The Runaway Tram

Miss Haskins’ Tale. 

Double decker tram
The tram was an open-topped double decker

In 1916, with many working men called up to go to the Western Front, women were drafted into some of the jobs traditionally done by men, including conductor on buses and trams. The women conductors became known as ‘clippies’. 

On the evening of 3rd January, the clippie at the back of a double-decker tram waiting at the Warwick Arms before setting off to Leamington was Miss Haskins. She thought she heard the driver ring the bell to tell her to release the brake. Either that, or he accidentally trod on the bell button in the floor as he was getting off. Whatever the reason, Miss Haskins released the brake and the tram began to roll down the High Street without a driver. By the time the tram was passing the Court House it was travelling at some speed with Miss Haskins unable to stop it. 

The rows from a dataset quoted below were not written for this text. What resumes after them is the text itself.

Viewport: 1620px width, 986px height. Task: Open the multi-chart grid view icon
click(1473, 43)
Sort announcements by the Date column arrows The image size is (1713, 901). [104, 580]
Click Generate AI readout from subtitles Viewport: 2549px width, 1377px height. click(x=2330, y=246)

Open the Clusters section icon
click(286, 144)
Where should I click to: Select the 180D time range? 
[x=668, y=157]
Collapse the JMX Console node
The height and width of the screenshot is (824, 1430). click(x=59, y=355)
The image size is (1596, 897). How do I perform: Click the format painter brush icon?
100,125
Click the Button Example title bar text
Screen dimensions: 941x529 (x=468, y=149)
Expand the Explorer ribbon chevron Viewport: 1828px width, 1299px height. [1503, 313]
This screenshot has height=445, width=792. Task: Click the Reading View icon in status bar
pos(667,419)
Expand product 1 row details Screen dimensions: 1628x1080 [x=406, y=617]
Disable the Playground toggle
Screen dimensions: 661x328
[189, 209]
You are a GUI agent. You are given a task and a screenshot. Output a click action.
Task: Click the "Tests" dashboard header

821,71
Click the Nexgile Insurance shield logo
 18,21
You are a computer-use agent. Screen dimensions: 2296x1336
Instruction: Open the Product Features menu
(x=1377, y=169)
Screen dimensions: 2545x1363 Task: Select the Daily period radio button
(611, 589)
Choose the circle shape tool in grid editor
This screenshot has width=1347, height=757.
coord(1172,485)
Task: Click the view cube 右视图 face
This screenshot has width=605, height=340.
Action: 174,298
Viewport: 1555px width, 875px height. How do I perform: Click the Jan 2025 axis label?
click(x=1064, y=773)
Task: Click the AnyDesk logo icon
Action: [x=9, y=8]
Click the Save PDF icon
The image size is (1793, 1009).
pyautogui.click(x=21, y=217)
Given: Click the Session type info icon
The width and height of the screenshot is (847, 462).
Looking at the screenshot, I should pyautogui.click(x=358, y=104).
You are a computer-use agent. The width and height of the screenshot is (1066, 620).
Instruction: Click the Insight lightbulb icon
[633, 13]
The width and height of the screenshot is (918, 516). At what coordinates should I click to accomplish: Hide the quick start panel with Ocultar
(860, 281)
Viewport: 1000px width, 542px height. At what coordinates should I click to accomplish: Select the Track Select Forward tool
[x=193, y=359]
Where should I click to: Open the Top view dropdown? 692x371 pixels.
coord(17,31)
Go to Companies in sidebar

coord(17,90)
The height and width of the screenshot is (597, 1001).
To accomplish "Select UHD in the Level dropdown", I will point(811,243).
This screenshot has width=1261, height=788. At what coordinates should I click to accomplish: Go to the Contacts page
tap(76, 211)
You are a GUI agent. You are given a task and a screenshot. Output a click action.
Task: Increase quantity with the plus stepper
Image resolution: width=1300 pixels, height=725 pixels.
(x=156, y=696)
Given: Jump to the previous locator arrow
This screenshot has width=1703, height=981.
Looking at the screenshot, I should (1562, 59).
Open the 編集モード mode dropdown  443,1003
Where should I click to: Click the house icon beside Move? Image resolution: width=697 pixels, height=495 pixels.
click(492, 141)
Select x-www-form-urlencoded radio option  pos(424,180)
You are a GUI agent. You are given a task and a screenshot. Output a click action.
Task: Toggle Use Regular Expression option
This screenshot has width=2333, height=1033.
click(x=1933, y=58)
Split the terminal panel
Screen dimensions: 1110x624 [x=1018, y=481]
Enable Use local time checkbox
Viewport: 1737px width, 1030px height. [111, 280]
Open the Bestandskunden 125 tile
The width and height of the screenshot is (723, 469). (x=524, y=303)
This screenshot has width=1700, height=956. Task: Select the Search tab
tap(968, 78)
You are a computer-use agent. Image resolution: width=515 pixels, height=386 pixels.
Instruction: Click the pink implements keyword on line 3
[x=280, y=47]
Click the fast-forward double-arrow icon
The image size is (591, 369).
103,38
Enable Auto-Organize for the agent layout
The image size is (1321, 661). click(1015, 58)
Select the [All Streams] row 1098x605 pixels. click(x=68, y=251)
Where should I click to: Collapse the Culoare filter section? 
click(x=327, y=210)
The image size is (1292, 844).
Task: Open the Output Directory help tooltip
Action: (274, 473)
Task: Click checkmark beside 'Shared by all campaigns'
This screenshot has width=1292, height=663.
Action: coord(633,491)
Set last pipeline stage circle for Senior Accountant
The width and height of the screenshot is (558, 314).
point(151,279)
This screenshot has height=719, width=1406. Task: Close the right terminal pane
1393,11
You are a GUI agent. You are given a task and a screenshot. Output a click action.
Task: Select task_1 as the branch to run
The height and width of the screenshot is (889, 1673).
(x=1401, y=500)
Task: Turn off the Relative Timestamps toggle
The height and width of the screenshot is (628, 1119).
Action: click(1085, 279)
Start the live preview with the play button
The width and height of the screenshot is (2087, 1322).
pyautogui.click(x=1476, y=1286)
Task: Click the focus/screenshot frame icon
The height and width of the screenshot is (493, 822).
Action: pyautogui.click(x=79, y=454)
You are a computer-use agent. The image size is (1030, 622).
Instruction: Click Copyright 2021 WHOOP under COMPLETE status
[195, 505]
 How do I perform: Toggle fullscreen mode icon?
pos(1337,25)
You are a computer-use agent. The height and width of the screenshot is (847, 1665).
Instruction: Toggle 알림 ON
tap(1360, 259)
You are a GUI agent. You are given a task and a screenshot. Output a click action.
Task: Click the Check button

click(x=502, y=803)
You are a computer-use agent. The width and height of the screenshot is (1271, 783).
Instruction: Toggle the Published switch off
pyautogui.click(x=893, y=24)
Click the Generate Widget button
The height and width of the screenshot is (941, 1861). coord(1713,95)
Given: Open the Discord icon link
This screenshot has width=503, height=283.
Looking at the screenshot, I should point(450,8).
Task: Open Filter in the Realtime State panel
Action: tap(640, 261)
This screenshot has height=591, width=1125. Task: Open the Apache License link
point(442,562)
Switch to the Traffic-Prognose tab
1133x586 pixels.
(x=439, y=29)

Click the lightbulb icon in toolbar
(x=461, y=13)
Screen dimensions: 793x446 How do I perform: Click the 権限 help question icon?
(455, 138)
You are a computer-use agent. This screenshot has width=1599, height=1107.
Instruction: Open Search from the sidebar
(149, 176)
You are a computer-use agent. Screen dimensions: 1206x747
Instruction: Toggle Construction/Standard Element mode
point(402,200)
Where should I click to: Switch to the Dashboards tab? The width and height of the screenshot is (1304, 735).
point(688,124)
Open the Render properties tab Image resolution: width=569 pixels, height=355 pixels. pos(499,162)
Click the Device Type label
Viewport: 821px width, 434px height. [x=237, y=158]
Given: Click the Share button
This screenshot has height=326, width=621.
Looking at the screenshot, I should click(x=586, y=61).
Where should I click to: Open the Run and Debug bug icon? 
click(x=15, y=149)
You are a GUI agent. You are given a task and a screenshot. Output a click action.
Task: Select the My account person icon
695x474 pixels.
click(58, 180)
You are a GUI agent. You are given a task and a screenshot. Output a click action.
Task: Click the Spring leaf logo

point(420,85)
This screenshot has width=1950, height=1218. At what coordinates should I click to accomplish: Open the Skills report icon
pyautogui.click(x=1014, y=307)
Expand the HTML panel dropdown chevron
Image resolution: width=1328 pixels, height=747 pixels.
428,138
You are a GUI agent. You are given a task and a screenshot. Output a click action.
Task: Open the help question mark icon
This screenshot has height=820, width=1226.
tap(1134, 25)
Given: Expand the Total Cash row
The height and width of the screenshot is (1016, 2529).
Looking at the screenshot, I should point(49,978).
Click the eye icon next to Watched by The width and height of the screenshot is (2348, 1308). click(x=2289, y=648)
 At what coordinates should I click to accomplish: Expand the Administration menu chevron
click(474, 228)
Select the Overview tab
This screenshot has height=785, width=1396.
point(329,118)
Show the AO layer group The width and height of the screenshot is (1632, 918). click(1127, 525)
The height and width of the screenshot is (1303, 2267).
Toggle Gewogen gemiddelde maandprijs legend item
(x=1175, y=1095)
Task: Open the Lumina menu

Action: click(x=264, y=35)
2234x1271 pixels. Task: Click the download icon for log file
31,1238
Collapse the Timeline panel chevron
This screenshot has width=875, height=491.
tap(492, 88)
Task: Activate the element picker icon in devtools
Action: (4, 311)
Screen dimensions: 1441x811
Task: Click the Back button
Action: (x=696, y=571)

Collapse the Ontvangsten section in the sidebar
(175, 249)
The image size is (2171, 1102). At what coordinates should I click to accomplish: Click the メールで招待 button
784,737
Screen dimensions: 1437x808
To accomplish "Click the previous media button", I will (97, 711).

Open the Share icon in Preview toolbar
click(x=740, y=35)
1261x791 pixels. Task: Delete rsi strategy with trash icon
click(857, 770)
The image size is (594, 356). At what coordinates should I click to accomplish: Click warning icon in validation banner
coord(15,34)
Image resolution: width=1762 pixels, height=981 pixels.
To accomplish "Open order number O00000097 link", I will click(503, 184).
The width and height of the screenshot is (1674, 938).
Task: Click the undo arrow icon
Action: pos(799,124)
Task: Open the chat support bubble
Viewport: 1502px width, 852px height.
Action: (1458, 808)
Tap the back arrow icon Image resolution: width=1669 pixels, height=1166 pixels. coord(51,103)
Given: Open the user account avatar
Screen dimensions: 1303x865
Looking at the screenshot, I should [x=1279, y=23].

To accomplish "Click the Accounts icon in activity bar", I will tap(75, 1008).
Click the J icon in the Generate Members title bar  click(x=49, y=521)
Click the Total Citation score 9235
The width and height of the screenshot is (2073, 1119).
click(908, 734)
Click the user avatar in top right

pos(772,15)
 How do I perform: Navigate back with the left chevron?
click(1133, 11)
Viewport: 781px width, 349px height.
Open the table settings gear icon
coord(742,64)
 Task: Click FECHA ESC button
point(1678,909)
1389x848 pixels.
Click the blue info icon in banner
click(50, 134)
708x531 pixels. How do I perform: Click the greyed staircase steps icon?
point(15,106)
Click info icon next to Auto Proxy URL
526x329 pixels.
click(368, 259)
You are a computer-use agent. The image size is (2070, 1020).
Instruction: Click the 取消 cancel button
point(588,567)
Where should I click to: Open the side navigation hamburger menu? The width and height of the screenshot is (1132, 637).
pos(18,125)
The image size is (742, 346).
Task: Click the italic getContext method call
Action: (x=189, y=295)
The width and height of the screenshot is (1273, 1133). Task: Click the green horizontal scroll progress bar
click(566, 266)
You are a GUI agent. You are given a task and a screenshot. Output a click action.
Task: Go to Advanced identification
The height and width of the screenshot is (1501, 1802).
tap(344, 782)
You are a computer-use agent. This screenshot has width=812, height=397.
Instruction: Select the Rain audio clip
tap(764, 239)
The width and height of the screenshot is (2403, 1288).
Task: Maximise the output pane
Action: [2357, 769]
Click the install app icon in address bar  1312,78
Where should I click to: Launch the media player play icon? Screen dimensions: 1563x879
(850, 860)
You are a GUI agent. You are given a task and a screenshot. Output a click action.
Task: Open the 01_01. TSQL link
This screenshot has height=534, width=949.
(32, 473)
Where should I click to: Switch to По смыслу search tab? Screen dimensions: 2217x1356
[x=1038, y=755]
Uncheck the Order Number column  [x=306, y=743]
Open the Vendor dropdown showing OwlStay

In the Castle Arms pub which stood at the top of Smith Street next to the Eastgate, Nora Phipps was serving behind the bar while some locals were enjoying a quiet pint or two. They were about to get a nasty surprise.

When the runaway tram reached the bend round the Eastgate, it jumped the rails and smashed into the Castle Arms ploughing straight into the bar, overturning the counter and knocking over the landlord’s wife, Mrs. Smith. Nora Phipps was buried under the bar counter. Customers pulled her out of the rubble and she had suffered nothing worse than cuts, bruises and a ruined dress.

The three passengers on the bus suffered only minor injuries, as did the unfortunate conductor Miss Haskins. Did the driver ring the bell? Or did she imagine it?  We just don’t know.